--- START ---

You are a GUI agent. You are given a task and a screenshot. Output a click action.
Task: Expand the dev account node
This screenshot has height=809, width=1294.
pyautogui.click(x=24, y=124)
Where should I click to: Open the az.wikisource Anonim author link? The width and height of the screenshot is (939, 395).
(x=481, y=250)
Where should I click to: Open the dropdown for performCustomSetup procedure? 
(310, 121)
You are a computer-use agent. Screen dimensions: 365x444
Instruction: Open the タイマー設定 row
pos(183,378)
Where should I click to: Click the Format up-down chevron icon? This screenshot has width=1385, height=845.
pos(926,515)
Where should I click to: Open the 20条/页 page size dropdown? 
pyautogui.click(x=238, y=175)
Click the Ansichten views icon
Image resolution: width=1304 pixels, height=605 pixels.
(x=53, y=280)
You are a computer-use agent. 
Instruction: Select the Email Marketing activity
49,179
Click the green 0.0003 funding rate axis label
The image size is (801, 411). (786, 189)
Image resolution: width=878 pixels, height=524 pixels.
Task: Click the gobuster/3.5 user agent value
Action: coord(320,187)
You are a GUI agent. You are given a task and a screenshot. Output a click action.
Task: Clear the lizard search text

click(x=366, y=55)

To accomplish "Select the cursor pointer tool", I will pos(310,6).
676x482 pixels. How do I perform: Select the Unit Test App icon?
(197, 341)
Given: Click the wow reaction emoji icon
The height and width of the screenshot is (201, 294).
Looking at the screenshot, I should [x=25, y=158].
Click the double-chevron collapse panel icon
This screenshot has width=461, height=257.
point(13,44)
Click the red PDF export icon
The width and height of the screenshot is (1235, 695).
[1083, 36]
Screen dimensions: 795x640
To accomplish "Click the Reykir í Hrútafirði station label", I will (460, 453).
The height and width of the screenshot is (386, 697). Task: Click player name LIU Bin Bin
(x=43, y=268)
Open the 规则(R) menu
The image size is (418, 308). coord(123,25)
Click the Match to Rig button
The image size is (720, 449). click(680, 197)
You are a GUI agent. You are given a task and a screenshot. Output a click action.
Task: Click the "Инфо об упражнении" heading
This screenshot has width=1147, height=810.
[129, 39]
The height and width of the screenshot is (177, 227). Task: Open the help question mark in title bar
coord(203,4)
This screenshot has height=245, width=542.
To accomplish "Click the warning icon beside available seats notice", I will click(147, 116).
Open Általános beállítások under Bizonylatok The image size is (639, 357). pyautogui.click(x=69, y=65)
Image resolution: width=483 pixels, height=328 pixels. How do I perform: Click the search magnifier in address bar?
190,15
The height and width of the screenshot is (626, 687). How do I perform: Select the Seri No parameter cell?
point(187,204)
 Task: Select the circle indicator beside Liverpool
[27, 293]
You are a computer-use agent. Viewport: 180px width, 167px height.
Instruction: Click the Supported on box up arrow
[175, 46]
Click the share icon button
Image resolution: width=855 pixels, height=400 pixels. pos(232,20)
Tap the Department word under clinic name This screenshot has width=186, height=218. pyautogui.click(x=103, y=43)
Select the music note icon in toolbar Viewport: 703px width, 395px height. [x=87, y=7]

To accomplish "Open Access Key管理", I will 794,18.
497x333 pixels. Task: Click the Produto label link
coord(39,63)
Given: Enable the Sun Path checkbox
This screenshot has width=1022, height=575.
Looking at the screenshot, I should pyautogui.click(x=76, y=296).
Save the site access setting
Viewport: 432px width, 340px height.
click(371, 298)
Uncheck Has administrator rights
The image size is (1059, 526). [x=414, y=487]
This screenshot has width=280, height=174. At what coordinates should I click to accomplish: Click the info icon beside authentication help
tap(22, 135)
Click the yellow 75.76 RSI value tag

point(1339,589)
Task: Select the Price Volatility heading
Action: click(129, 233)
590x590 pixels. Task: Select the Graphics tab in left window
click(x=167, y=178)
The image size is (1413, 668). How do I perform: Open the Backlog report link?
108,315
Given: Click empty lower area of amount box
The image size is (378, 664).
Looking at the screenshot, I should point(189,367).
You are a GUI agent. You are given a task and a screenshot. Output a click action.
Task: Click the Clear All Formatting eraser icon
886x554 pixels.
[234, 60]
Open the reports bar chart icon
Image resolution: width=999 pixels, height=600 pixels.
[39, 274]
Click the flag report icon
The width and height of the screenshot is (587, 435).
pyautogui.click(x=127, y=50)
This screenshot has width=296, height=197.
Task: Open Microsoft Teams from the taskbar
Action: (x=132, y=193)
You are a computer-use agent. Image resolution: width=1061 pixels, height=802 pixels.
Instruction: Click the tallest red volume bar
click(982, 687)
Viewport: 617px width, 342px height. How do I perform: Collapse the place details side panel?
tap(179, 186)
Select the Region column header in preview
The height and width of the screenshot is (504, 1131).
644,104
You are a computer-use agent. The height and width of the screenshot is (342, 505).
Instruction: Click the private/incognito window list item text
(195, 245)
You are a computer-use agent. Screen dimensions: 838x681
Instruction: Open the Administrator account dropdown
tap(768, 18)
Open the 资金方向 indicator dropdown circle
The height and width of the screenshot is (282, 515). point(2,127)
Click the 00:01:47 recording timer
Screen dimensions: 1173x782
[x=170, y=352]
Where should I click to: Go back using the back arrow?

--- END ---

● **How to complete this task**
Repeat the whole listing exactly, line for line.

● **Finished task**
You are a GUI agent. You are given a task and a screenshot. Output a click action.
Task: Expand the dev account node
This screenshot has height=809, width=1294.
pyautogui.click(x=24, y=124)
Where should I click to: Open the az.wikisource Anonim author link? The width and height of the screenshot is (939, 395).
(x=481, y=250)
Where should I click to: Open the dropdown for performCustomSetup procedure? 
(310, 121)
You are a computer-use agent. Screen dimensions: 365x444
Instruction: Open the タイマー設定 row
pos(183,378)
Where should I click to: Click the Format up-down chevron icon? This screenshot has width=1385, height=845.
pos(926,515)
Where should I click to: Open the 20条/页 page size dropdown? 
pyautogui.click(x=238, y=175)
Click the Ansichten views icon
Image resolution: width=1304 pixels, height=605 pixels.
(x=53, y=280)
You are a computer-use agent. 
Instruction: Select the Email Marketing activity
49,179
Click the green 0.0003 funding rate axis label
The image size is (801, 411). (786, 189)
Image resolution: width=878 pixels, height=524 pixels.
Task: Click the gobuster/3.5 user agent value
Action: coord(320,187)
You are a GUI agent. You are given a task and a screenshot. Output a click action.
Task: Clear the lizard search text

click(x=366, y=55)

To accomplish "Select the cursor pointer tool", I will pos(310,6).
676x482 pixels. How do I perform: Select the Unit Test App icon?
(197, 341)
Given: Click the wow reaction emoji icon
The height and width of the screenshot is (201, 294).
Looking at the screenshot, I should [x=25, y=158].
Click the double-chevron collapse panel icon
This screenshot has width=461, height=257.
point(13,44)
Click the red PDF export icon
The width and height of the screenshot is (1235, 695).
[1083, 36]
Screen dimensions: 795x640
To accomplish "Click the Reykir í Hrútafirði station label", I will (460, 453).
The height and width of the screenshot is (386, 697). Task: Click player name LIU Bin Bin
(x=43, y=268)
Open the 规则(R) menu
The image size is (418, 308). coord(123,25)
Click the Match to Rig button
The image size is (720, 449). click(680, 197)
You are a GUI agent. You are given a task and a screenshot. Output a click action.
Task: Click the "Инфо об упражнении" heading
This screenshot has width=1147, height=810.
[129, 39]
The height and width of the screenshot is (177, 227). Task: Open the help question mark in title bar
coord(203,4)
This screenshot has height=245, width=542.
To accomplish "Click the warning icon beside available seats notice", I will click(147, 116).
Open Általános beállítások under Bizonylatok The image size is (639, 357). pyautogui.click(x=69, y=65)
Image resolution: width=483 pixels, height=328 pixels. How do I perform: Click the search magnifier in address bar?
190,15
The height and width of the screenshot is (626, 687). How do I perform: Select the Seri No parameter cell?
point(187,204)
 Task: Select the circle indicator beside Liverpool
[27, 293]
You are a computer-use agent. Viewport: 180px width, 167px height.
Instruction: Click the Supported on box up arrow
[175, 46]
Click the share icon button
Image resolution: width=855 pixels, height=400 pixels. pos(232,20)
Tap the Department word under clinic name This screenshot has width=186, height=218. pyautogui.click(x=103, y=43)
Select the music note icon in toolbar Viewport: 703px width, 395px height. [x=87, y=7]

To accomplish "Open Access Key管理", I will 794,18.
497x333 pixels. Task: Click the Produto label link
coord(39,63)
Given: Enable the Sun Path checkbox
This screenshot has width=1022, height=575.
Looking at the screenshot, I should pyautogui.click(x=76, y=296).
Save the site access setting
Viewport: 432px width, 340px height.
click(371, 298)
Uncheck Has administrator rights
The image size is (1059, 526). [x=414, y=487]
This screenshot has width=280, height=174. At what coordinates should I click to accomplish: Click the info icon beside authentication help
tap(22, 135)
Click the yellow 75.76 RSI value tag

point(1339,589)
Task: Select the Price Volatility heading
Action: click(129, 233)
590x590 pixels. Task: Select the Graphics tab in left window
click(x=167, y=178)
The image size is (1413, 668). How do I perform: Open the Backlog report link?
108,315
Given: Click empty lower area of amount box
The image size is (378, 664).
Looking at the screenshot, I should point(189,367).
You are a GUI agent. You are given a task and a screenshot. Output a click action.
Task: Click the Clear All Formatting eraser icon
886x554 pixels.
[234, 60]
Open the reports bar chart icon
Image resolution: width=999 pixels, height=600 pixels.
[39, 274]
Click the flag report icon
The width and height of the screenshot is (587, 435).
pyautogui.click(x=127, y=50)
This screenshot has width=296, height=197.
Task: Open Microsoft Teams from the taskbar
Action: (x=132, y=193)
You are a computer-use agent. Image resolution: width=1061 pixels, height=802 pixels.
Instruction: Click the tallest red volume bar
click(982, 687)
Viewport: 617px width, 342px height. How do I perform: Collapse the place details side panel?
tap(179, 186)
Select the Region column header in preview
The height and width of the screenshot is (504, 1131).
644,104
You are a computer-use agent. The height and width of the screenshot is (342, 505).
Instruction: Click the private/incognito window list item text
(195, 245)
You are a computer-use agent. Screen dimensions: 838x681
Instruction: Open the Administrator account dropdown
tap(768, 18)
Open the 资金方向 indicator dropdown circle
The height and width of the screenshot is (282, 515). point(2,127)
Click the 00:01:47 recording timer
Screen dimensions: 1173x782
[x=170, y=352]
Where should I click to: Go back using the back arrow?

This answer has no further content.